Numerous studies and experiments have proven: the better a face fits into the Marquardt pattern, the more attractive a person is to others. Actually, this is how we found out that Regé-Jean Page, a British actor, is the most handsome man on the planet, when all elements of his face were measured for physical perfection.

beautifull man
Regé-Jean Page

Trends and Tendencies

What do we see? Among the ancient Egyptians and Greeks, the beauty of male statues was schematic, but based on geometry. And today we increasingly resort to mathematics and geometry again when talking about beauty. However, male beauty contests are not based on the golden ratio at all, and rely on the opinions of authoritative jury members and all kinds of voting.

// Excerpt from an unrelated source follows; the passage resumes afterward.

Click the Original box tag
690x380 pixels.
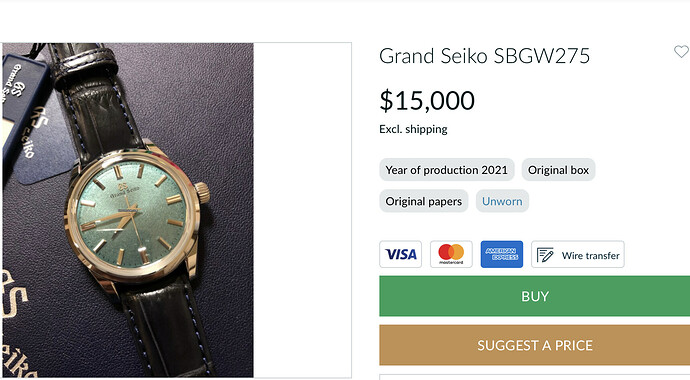pyautogui.click(x=558, y=170)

At the same time, modern cultural and social phenomena allow men to be not only blondes with blue eyes like Brad Pitt, Leonardo DiCaprio, or Alain Delon. Male beauty is constantly shifting. Even Generation Z is making its own adjustments. Androgynes are no longer perceived as something out of the ordinary and are approaching beauty standards. Body-positive male models are also not uncommon, and some of them are world-famous.

Guys even paint their nails now. Of course, if they really want it. And these are not only elegant dandies wandering from fashion shows to club parties. There are famous football players, boxers, and musicians who also do the same.

Isn’t the possibility of self-expression related to beauty?